HMRC’s plan outwardly appears quite simple: to raise cash fast. If your are in business it may visit you to check your bookkeeping: if it considers that your efforts are inadequate you will face a fine.

However, the Chartered Institute of Taxation (CIOT) is very concerned and it has already queried the legal basis of applying penalties before a tax return has been submitted.   

The CIOT is also cautious about HMRC’s assurances as to whether “a full shoebox of invoices/receipts” counts as being adequate, after learning that the new compliance team considers that that retaining a set of purchase invoices without listing them is inadequate. 

There are a number of problems to iron out:

  • Books and records are not tax returns: surely it is the accuracy of the return that is critical?
  • Whether record keeping is adequate or not is a question of judgement according to individual facts. As every case may potentially be different what standard will be applied?
  • Does it really matter what date a list of purchases is created?
  • Does it make a difference if a qualified accountant is completing the bookkeeping annually?
  • Is there to be some mandatory requirement about completing this work in a set time scale? 

CIOT President Anthony Thomas said: 

 “Expecting the smallest businesses to have perfect records kept up to date every day is frankly unrealistic, inappropriate and wholly out of kilter with the Government’s stated aim of reducing burdens on business…The CIOT is also unhappy about HMRC’s handling of the process of expanding this programme.
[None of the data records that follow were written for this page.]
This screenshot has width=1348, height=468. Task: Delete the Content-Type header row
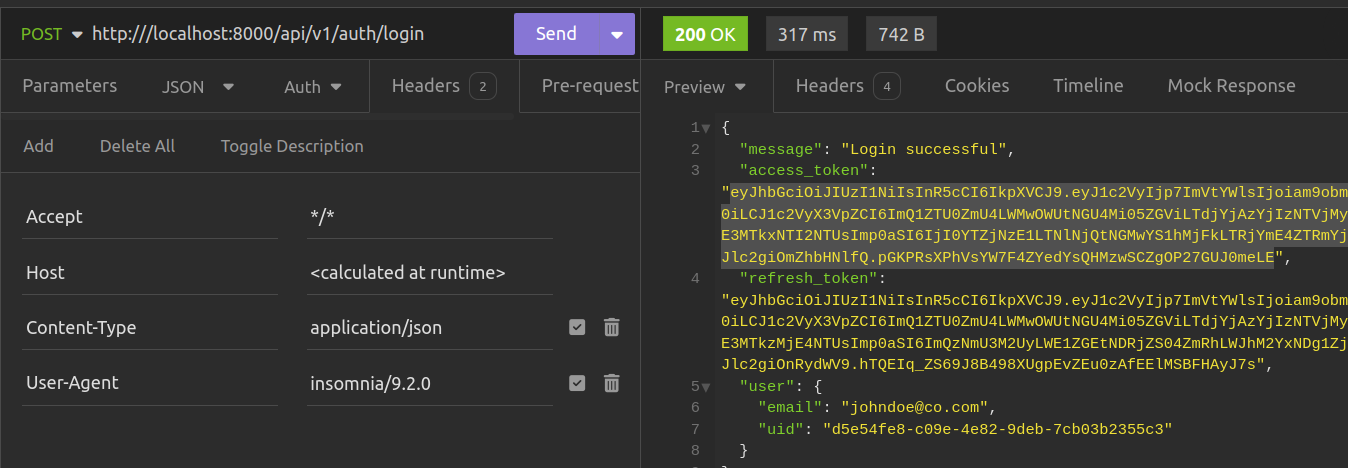(x=611, y=327)
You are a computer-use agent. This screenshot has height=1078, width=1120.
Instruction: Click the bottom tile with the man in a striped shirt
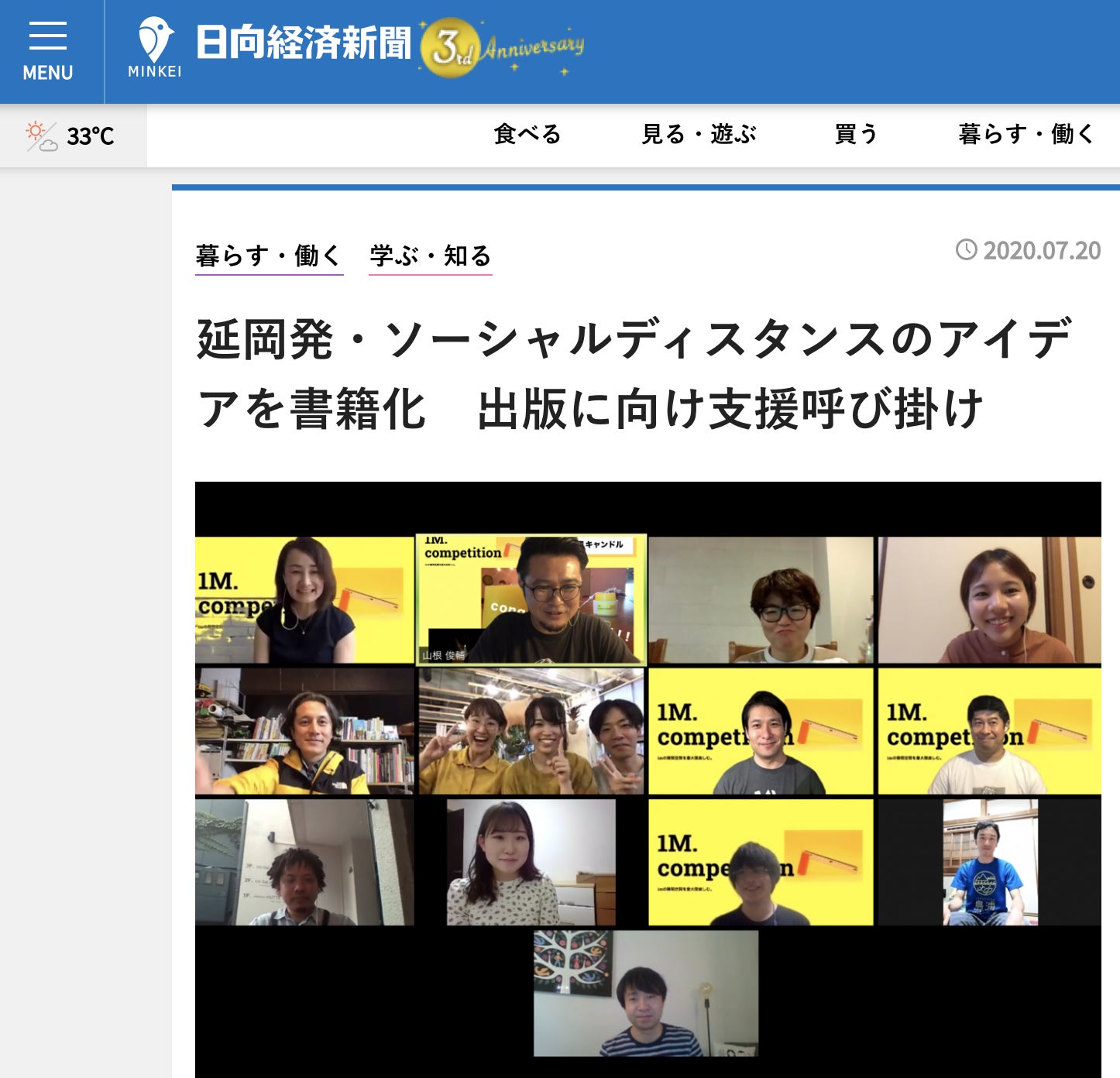646,994
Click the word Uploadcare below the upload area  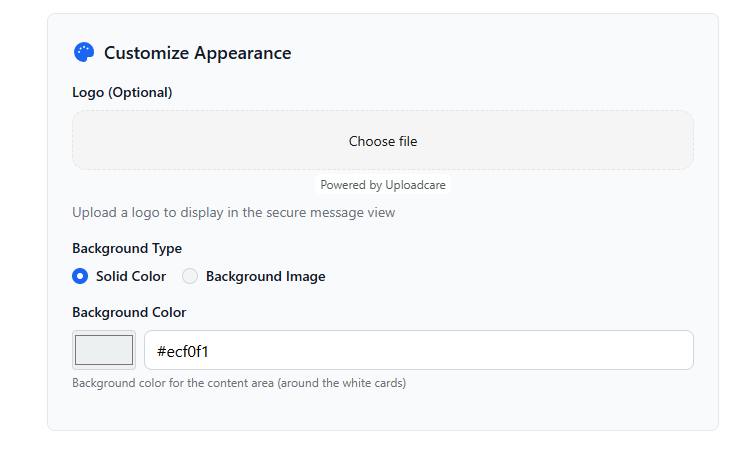coord(415,185)
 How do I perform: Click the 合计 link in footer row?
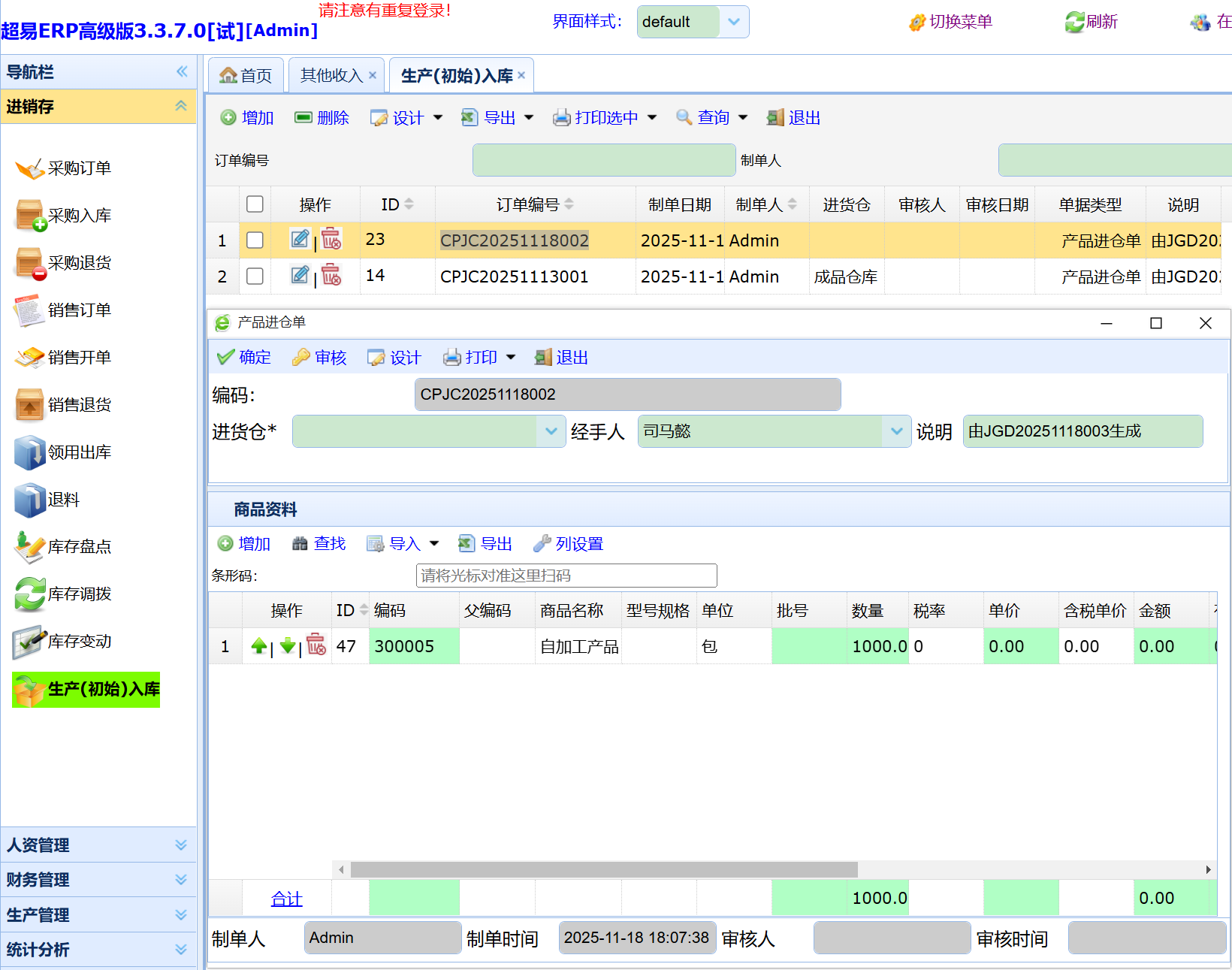pyautogui.click(x=286, y=899)
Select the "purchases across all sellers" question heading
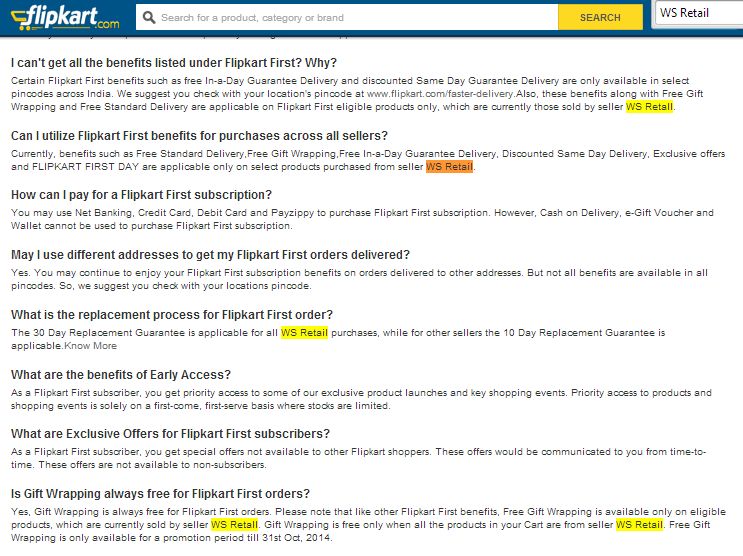 (x=199, y=135)
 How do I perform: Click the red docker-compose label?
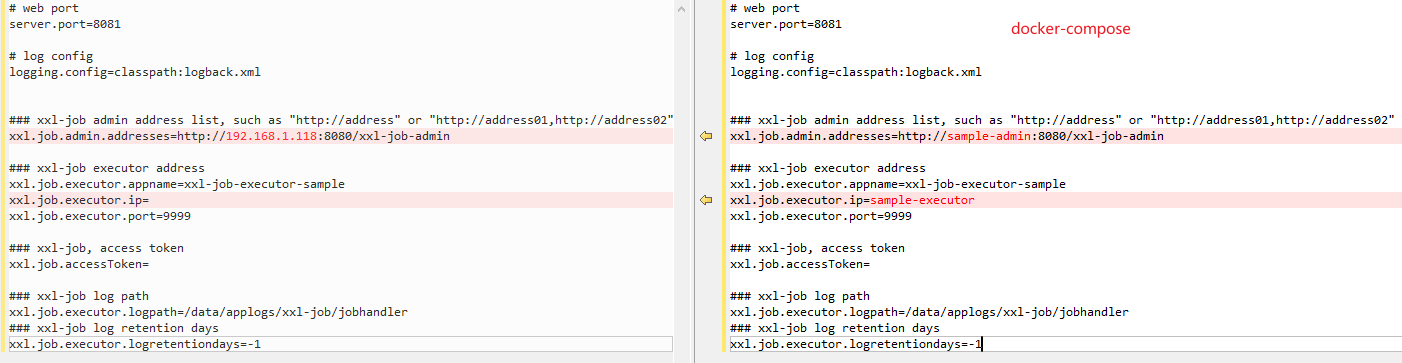[1070, 29]
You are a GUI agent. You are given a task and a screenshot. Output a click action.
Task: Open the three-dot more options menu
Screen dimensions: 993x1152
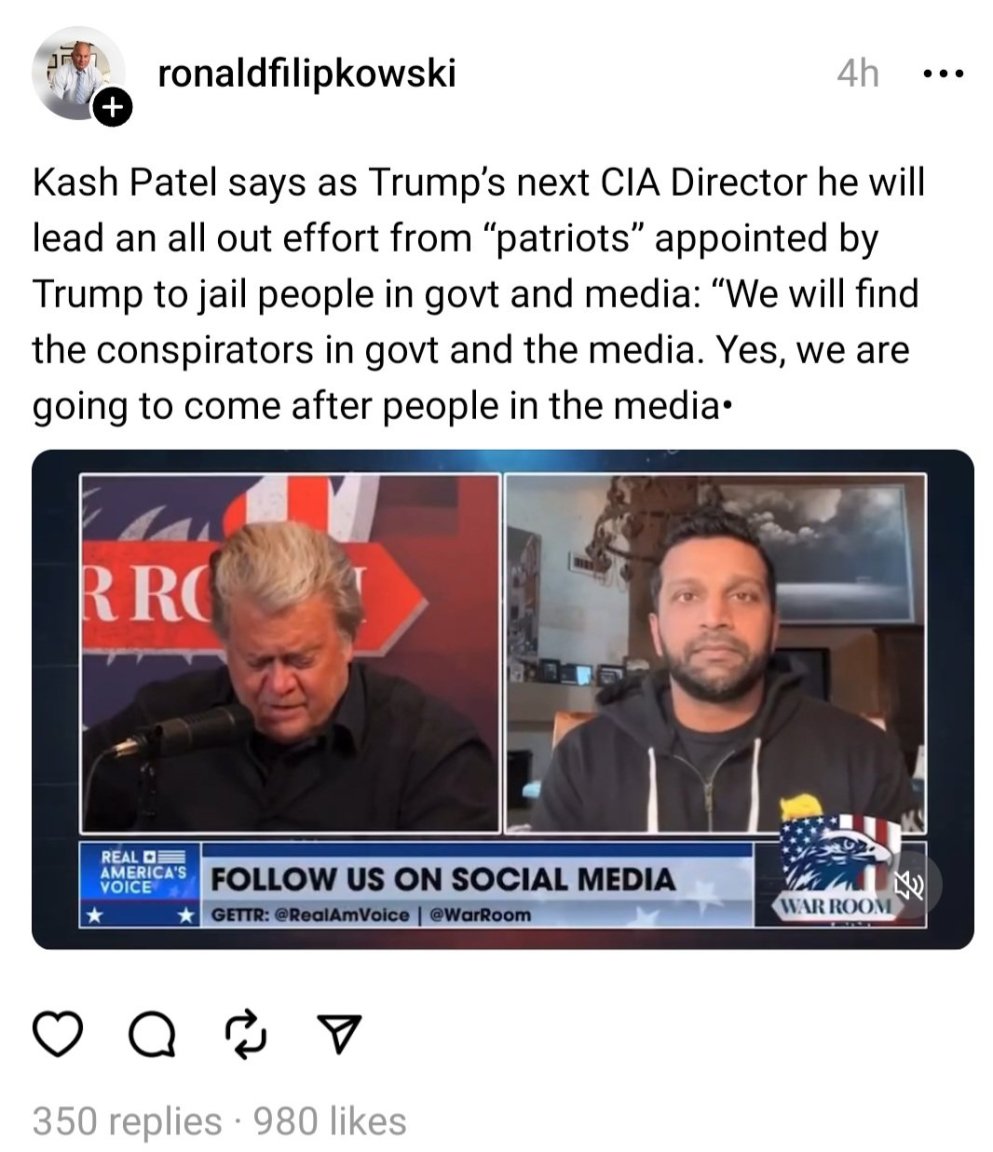tap(943, 73)
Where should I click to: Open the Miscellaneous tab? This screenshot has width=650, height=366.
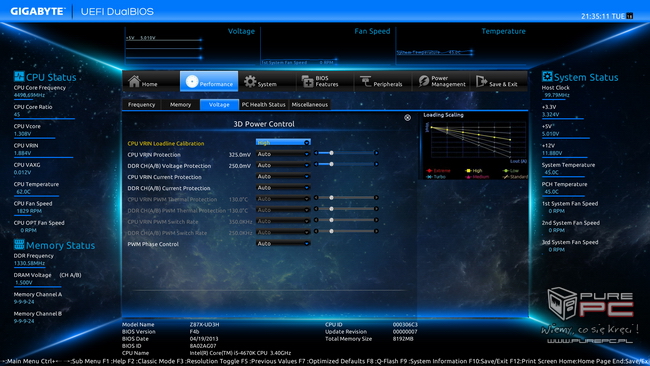[310, 104]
They have begun rolling out the programme before providing evidence that the trials conducted earlier this year have been cost-effective. 

HMRC’s approach in this area seems to be a blunt instrument designed with little or no input from professional bodies, and their approach has given many the impression that their objective is more about revenue raising – through the application of substantial fines – than spreading best practice…That is not the way to build a good relationship with tax advisers.”